- [Work to complete]: Pick each line that has "input" out of the records.

- [Data extracts]:
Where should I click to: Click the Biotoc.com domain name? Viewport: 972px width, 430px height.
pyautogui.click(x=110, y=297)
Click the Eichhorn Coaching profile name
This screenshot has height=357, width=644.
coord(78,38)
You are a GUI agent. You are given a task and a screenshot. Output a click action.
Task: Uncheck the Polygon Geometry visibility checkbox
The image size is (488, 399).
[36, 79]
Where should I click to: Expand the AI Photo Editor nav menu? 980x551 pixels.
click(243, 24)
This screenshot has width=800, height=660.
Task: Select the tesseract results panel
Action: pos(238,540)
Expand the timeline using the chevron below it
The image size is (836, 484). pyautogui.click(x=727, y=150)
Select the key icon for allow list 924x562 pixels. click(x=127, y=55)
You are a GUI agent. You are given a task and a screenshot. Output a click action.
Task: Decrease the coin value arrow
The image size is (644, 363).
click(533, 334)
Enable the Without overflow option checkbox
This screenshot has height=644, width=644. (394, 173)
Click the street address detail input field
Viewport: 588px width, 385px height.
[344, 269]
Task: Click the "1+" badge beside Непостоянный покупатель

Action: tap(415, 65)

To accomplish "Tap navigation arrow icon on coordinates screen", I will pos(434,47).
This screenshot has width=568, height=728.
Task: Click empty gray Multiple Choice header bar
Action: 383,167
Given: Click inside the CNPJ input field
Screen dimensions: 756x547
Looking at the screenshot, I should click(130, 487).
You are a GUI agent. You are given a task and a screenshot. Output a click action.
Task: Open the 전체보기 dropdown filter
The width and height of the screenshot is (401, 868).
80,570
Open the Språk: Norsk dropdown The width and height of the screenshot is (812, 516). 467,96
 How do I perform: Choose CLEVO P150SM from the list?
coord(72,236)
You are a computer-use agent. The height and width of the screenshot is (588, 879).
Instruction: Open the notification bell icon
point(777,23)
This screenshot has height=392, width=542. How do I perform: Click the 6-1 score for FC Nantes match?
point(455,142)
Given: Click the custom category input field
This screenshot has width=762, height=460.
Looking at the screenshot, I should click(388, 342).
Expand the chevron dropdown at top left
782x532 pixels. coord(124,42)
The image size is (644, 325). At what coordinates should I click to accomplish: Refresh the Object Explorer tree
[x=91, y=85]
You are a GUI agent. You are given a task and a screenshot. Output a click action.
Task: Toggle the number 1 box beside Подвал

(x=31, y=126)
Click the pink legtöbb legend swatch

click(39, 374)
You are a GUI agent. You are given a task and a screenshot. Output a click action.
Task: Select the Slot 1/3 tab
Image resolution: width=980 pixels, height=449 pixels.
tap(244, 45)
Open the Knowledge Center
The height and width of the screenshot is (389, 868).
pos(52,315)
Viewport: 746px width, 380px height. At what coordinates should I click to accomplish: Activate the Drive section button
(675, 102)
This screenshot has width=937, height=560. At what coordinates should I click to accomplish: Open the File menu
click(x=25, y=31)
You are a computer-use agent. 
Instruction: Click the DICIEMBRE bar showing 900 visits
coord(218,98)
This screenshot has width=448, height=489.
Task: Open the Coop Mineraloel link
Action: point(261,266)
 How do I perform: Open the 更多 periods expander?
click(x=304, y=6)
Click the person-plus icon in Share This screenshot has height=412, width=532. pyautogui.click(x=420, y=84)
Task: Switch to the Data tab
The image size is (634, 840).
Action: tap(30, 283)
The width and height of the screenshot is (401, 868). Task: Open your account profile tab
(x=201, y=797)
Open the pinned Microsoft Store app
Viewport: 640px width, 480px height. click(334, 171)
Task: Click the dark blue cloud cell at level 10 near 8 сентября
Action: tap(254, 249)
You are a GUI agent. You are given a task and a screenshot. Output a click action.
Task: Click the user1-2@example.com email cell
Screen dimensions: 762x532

- [Answer for this exercise]:
Click the street address detail input field
Given: Click inside the CNPJ input field
Given: Click the custom category input field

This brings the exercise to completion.